En el aeropuerto de Schiphol, en Holanda, uno de los más modernos del mundo, me acabo de cruzar con un pericote. Es muy pequeño. Tengo la impresión de que no tiene muchos días de nacido. No parece saber a dónde ir ni cómo conseguir alimento. No es que se sienta aterrado. Casi no hay gente por este lado del aeropuerto. Son casi las cinco de la mañana. El pericote va de un lado al otro, como si dudara de su trayecto, y vuelve al punto inicial desde donde lo vi aparecer.
Me hace acordar la época en la que yo frisaba los veinte años. Era diciembre y mi madre había atrapado una rata. Ella estaba tranquila, pues no quería que la navidad nos atrapara con semejante roedor. Sin embargo, unos chillidos dentro de la caja de adornos navideños nos reveló que la rata nos había dejado algo. Recuerdo que la tarde había caído y mi madre me pidió que la ayudara a deshacernos de los pericotes que seguramente se hallaban dentro de la caja. En esa época yo aún era estudiante de ingeniería, pero en mi cabeza revoloteba la idea de abandonar esos estudios y dedicarme a la literatura. No sabía cómo se lo diría a mis padres y de pronto sentía una terrible culpa por todo. Sobre todo cuando, haciendo presión con una escoba, empujamos la caja hasta la calle, en medio de la pista, y mi madre me dijo que abriera la caja. Lo hice. De pronto empezaron a saltar diminutos ratoncitos por todos lados. Ni siquiera sabían caminar. Sólo daban saltitos torpes. Yo empecé a golpearlos con la escoba y los fui matando uno por uno. Debí correr en diferentes para atraparlos a todos. Sentía asco y miedo. Y mucha culpa.

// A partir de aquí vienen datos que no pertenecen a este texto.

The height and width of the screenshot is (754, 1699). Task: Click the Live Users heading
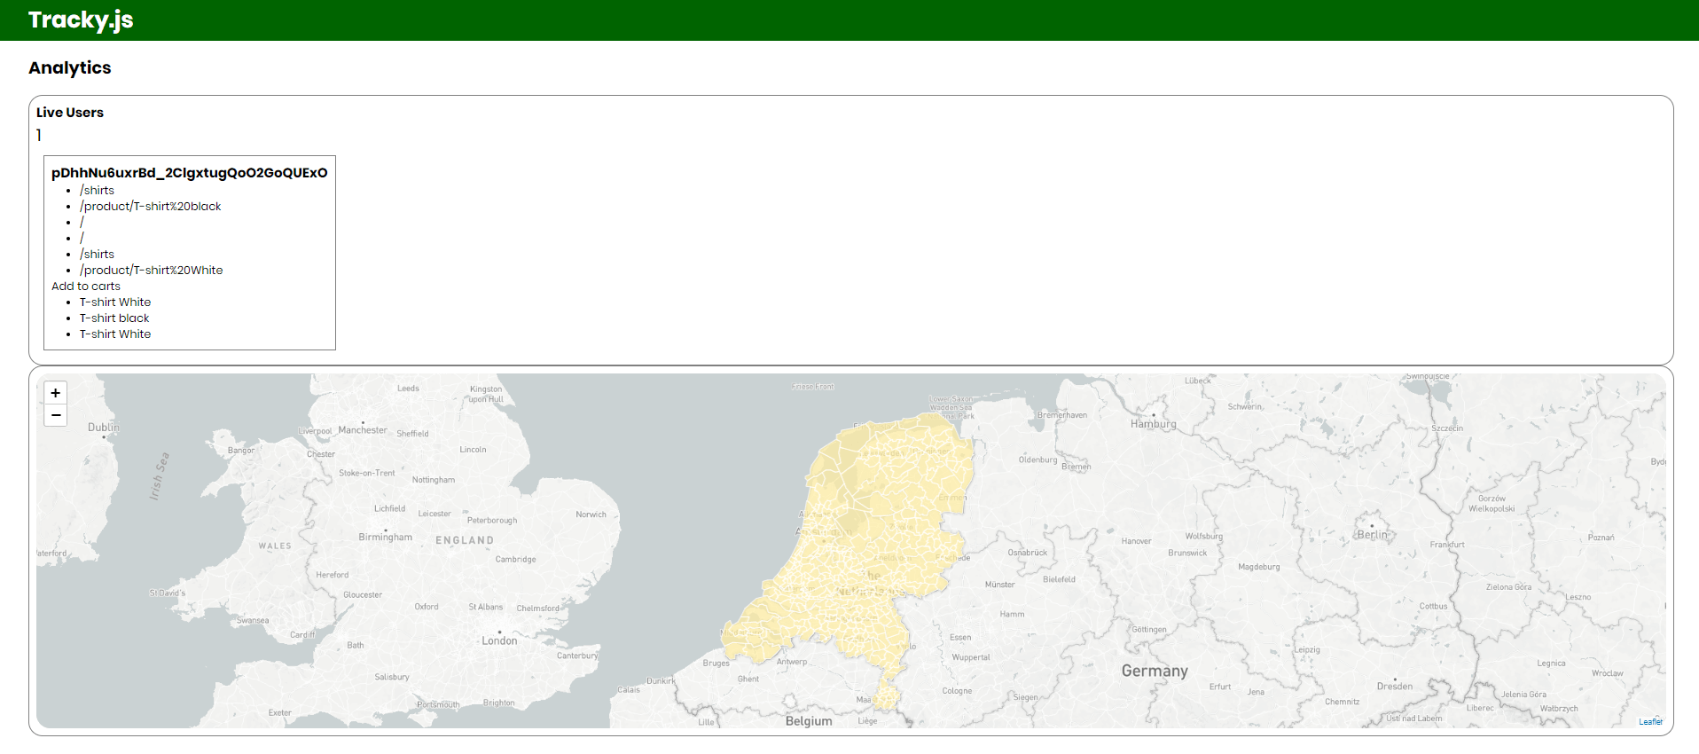click(70, 113)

En esa misma época leía las cartas que Vincent Van Gogh le escribió a su hermano Theo. Todos saben que en esas cartas Vincent cuenta todas sus vicisitudes de artista, sus miserias, sus tormentos amatorios. Allí vislumbramos su genio y su demencia. Vemos también la enorme confianza que le profesaba a su hermano, y las continuas disculpas que le ofrecía por no ser lo que Theo hubiese esperado de él.
Recuerdo que al poco tiempo de anunciar mi abandono de los cursos de Ciencias y trasladarme al de Letras, mi hermano Pepe, quien financiaba mis estudios para ser ingeniero, todavía seguía molesto conmigo. Me costaba mirarlo a los ojos. Me costaba mirar a los ojos a cualquiera de mi familia. Pero un día le escribí una carta a mi hermano citando un largo fragmento de una de las que le escribió Vincent a Theo. Usando las palabras de Van Gogh, le explicaba a Pepe que yo no era capaz de hacer otra cosa que dedicarme a la creación artística, que el mundo de las finanzas o ciencias no me correspondía.
Han pasado más de veinte años de eso y ayer mi hermano Pepe me acompañó al aeropuerto en Lima. Me despedí de él con un abrazo y avancé como si diera pequeños saltos, como un pericote pequeño, pero sin ninguna culpa ni temor, sabía que él ahuyentaría todo posible escobazo.